Steinalt und nicht tot zu kriegen
Ein Kunststoff war Kultstoff und wurde zum Zündstoff. Gedanken zu einem polymeren Themenkomplex, der noch jahrhundertelang nicht verrotten wird.
Text: Lara Buck
Schuld sind mal wieder die Neandertaler. Sie stellten den ersten Kunststoff der Menschheitsgeschichte her und verwendeten ihn als Kleber: Birkenpech. Vielleicht hätte man es ja als frühes Omen deuten sollen, dass in dieser Bezeichnung schon so viel Unheil mitschwang. Tja, Pech gehabt, nun haben wir den Salat – oder schlimmer: Nun haben wir es IM Salat! Dabei sah das alles so vielversprechend aus mit dem Plastik.
Zelluloid und Schellack
Von Mitte des 19. bis Mitte des 20. Jahrhunderts waren die großen Entdecker- und Geburtsjahre vieler verschiedener Kunststoffprodukte und Herstellungsverfahren. Begriffe wie Zelluloid, Schellack und Bakelit lassen noch heute die Herzen von Kino-, Musik- und Retrofans höherschlagen. Die Männerwelt durfte sich über Charles Goodyears Entdeckung der Vulkanisation freuen, über Werkstoffe wie Plexiglas und Linoleum, während Frauen begeistert zu Nylon, Perlon und Trevira griffen. Gleich zwei Nobelpreise wurden an „Kunststofferfinder“ vergeben: 1953 an Hermann Staudinger, der als Vater der Polymerchemie gilt und die Grundlage für unsere heutige Plastikherstellung gelegt hat. Und 1963 an Karl Ziegler und Giulio Natta, die ein Katalysatorverfahren zur Synthese von Polyethylen und Polypropylen erfunden haben.
Kurz und harmlos: PET
Spätestens an dieser Stelle setzt es bei den meisten von uns dann auch schon mit dem chemischen Halbwissen und Otto-Normal-Verständnis aus.
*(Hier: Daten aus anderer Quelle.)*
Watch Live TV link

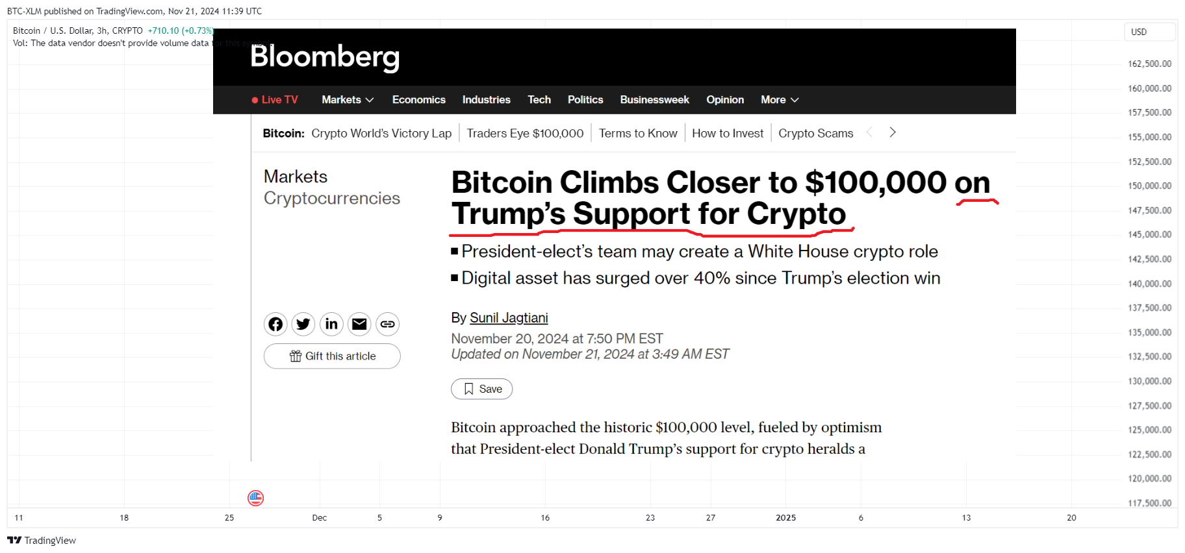point(275,99)
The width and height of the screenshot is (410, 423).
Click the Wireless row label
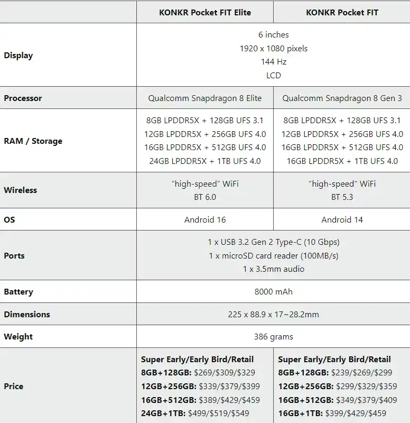[20, 190]
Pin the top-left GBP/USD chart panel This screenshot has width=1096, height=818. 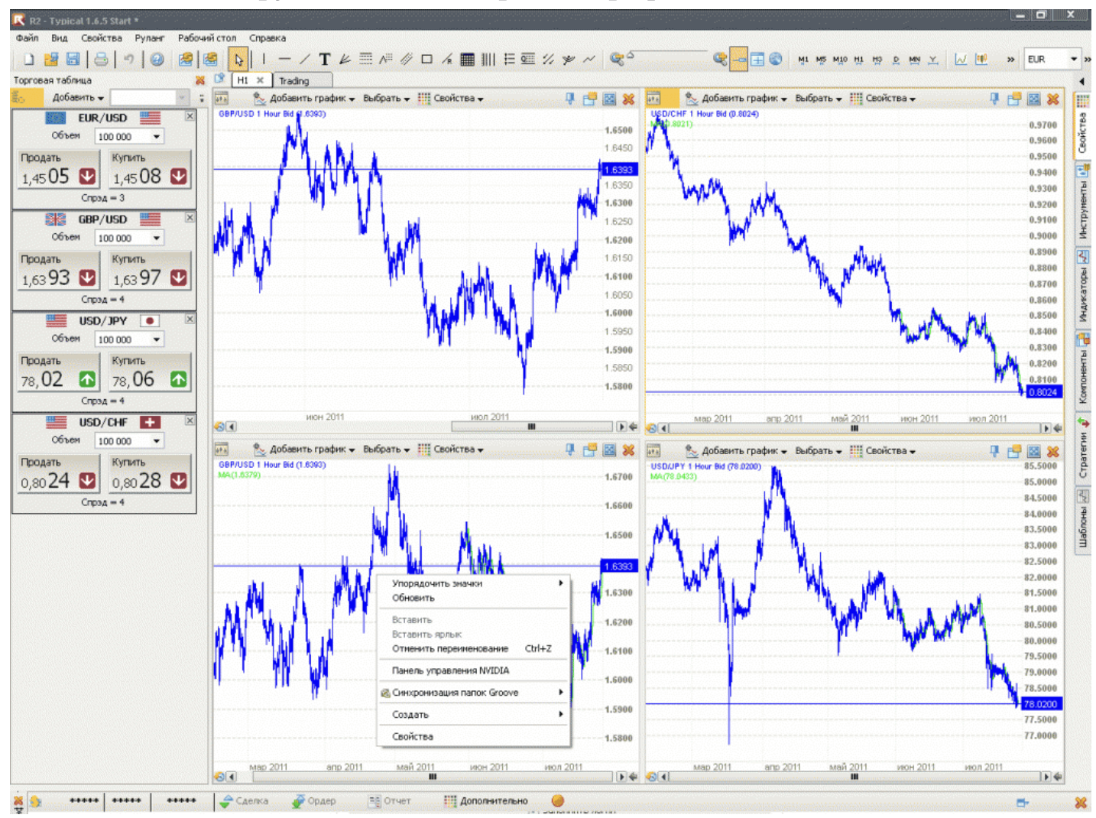click(x=570, y=99)
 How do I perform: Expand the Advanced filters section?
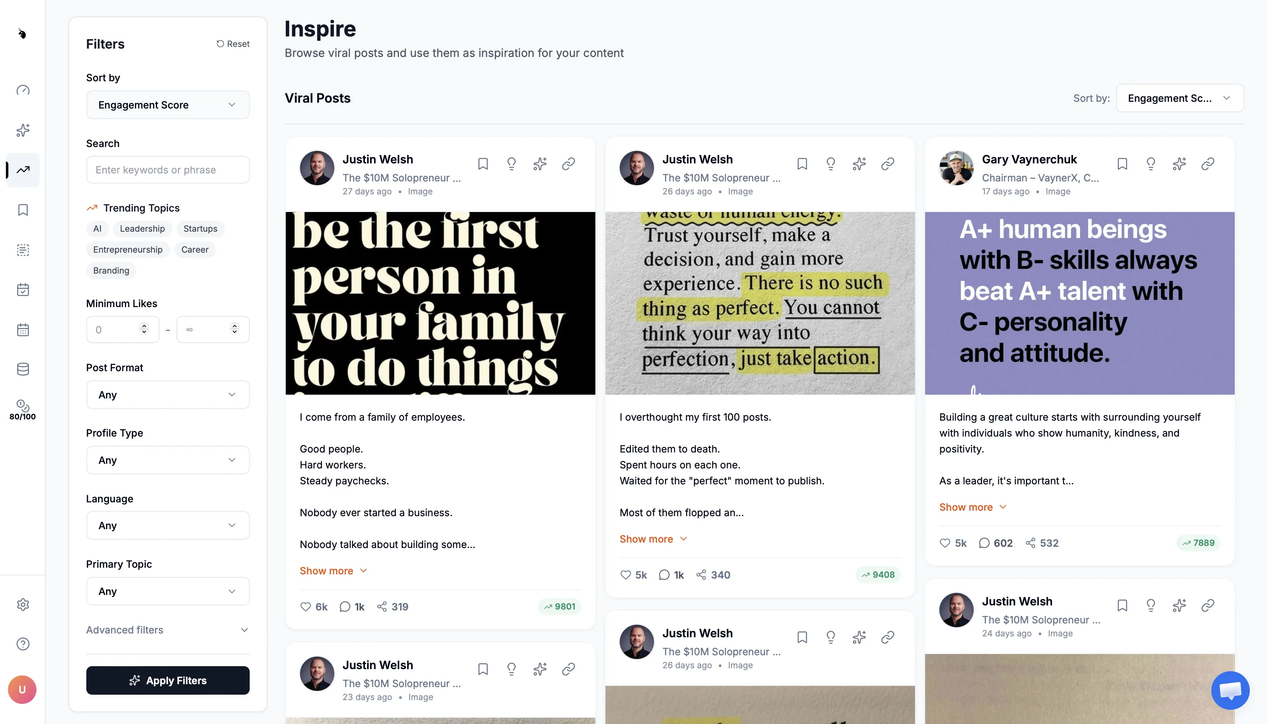click(168, 630)
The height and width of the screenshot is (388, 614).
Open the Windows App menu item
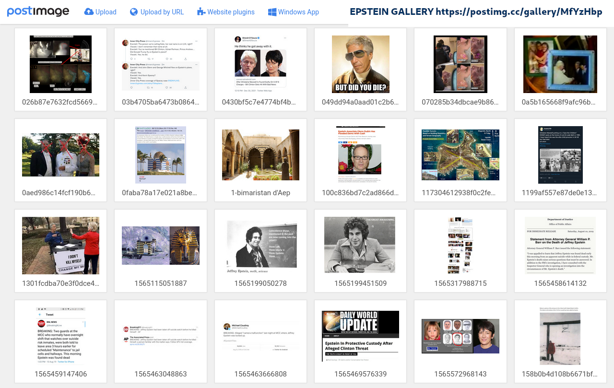click(298, 12)
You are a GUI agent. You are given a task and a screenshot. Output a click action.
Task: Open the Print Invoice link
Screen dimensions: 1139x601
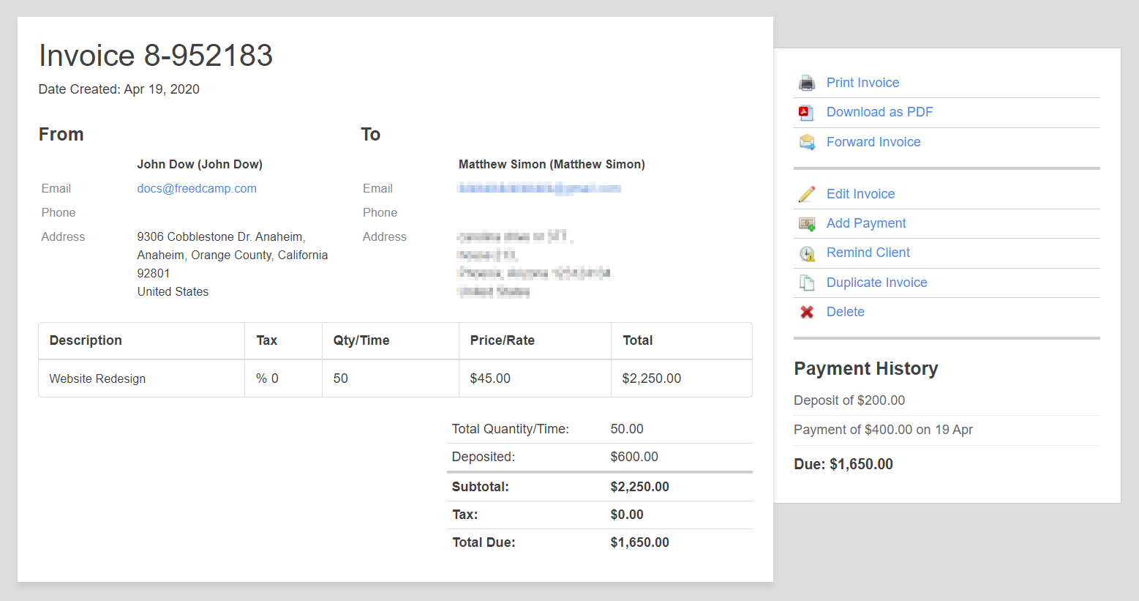click(862, 83)
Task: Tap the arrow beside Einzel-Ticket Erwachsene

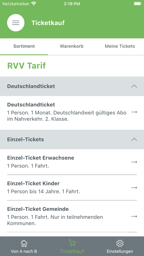Action: point(134,162)
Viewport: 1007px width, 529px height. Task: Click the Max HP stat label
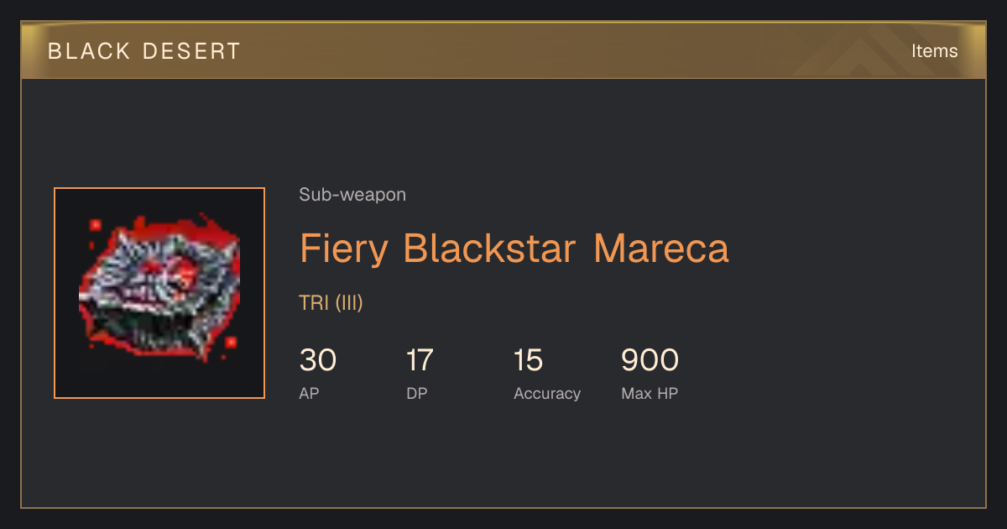650,394
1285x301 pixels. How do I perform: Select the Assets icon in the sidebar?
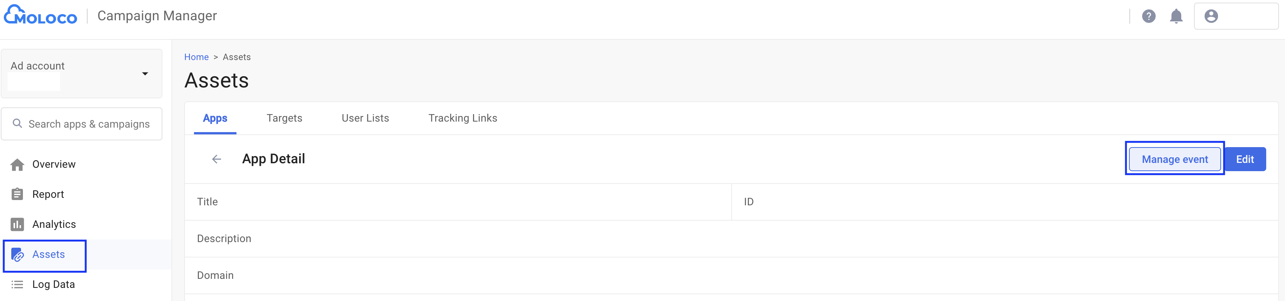[x=17, y=254]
Wir kennen zwar die Eigenschaften von Melamin, Silikon und Teflon sowie Abkürzungen wie PE, PP, PU, PET oder PVC, aber was da genau drin- und dahintersteckt, ist uns allen eher ein Buch mit sieben Siegeln. Dabei sind wir überall von Kunststoffen umgeben: beim Essen, beim Schlafen, im Auto, beim Basteln, beim Spielen, im Sport, beim Arzt, in der Arbeit, im Garten, beim Sex, beim Einkaufen, im Kleiderschrank, beim Wickeln, beim Füttern, in Kinderwagen, Kindergärten und Schulen. Einfach Ü-BER-ALL! Das allein zeigt uns heute den Plastikwahnsinn auf – aber eigentlich auch die Genialität von Kunststoffen.
Gefährlich flexibel
Ob flüssig oder hart, bruchfest oder dehnbar, isolierend oder formbar – Plastik kann so ziemlich alle Eigenschaften annehmen. Dabei helfen ihm allerdings sogenannte Additive: Zusatzstoffe, die gezielt die gewünschte Materialeigenschaft erzeugen. Und die sind die eigentlichen Bösewichte! Weichmacher, Stabilisatoren, Flammschutzmittel und Farbstoffe (namentlich z.B. Phthalate, Parabene und Phenole) können sich wieder aus den Kunststoffen lösen und schon in geringen Mengen schädigend auf Natur und Mensch, insbesondere auf unser Hormonsystem wirken. Entwicklungsstörungen, Unfruchtbarkeit, diverse physiologische, psychologische und neurologische Erkrankungen oder Krebsformen können die Folge sein. In der Stärke von Plastik liegt auch seine Gefahr!
Plastik stirbt langsam
Ihre Stabilität und Langlebigkeit machen Kunststoffe unter anderem so begehrenswert. Man könnte sagen, Plastik ist der Bruce Willis unter den Werkstoffen: Stirb langsam, Teil 7. Blöd nur, dass wir die unkaputtbaren Methusalix-Materialien seit Jahrzehnten als reines Wegwerfprodukt verwenden. Einmal benutzt und ab damit! Ein Material, das im dümmsten Fall bis zu 450 Jahre benötigt (z.B. Plastikflaschen, Wegwerfwindeln), um dann immer noch nicht vollständig zersetzt zu sein. Die Angelschnur toppt das Ganze sogar noch mit bis zu 600 Jahren, während die mittlerweile streng verpönte Plastiktüte beinahe harmlos wirkende 20 Jahre Siechtum bis zu ihrem Tod vor sich hat. Die Stärke von Plastik wurde so zu einem der größten weltweiten Umweltprobleme unserer modernen Welt. Da hätten wir mit dem Birkenpech mehr Glück gehabt!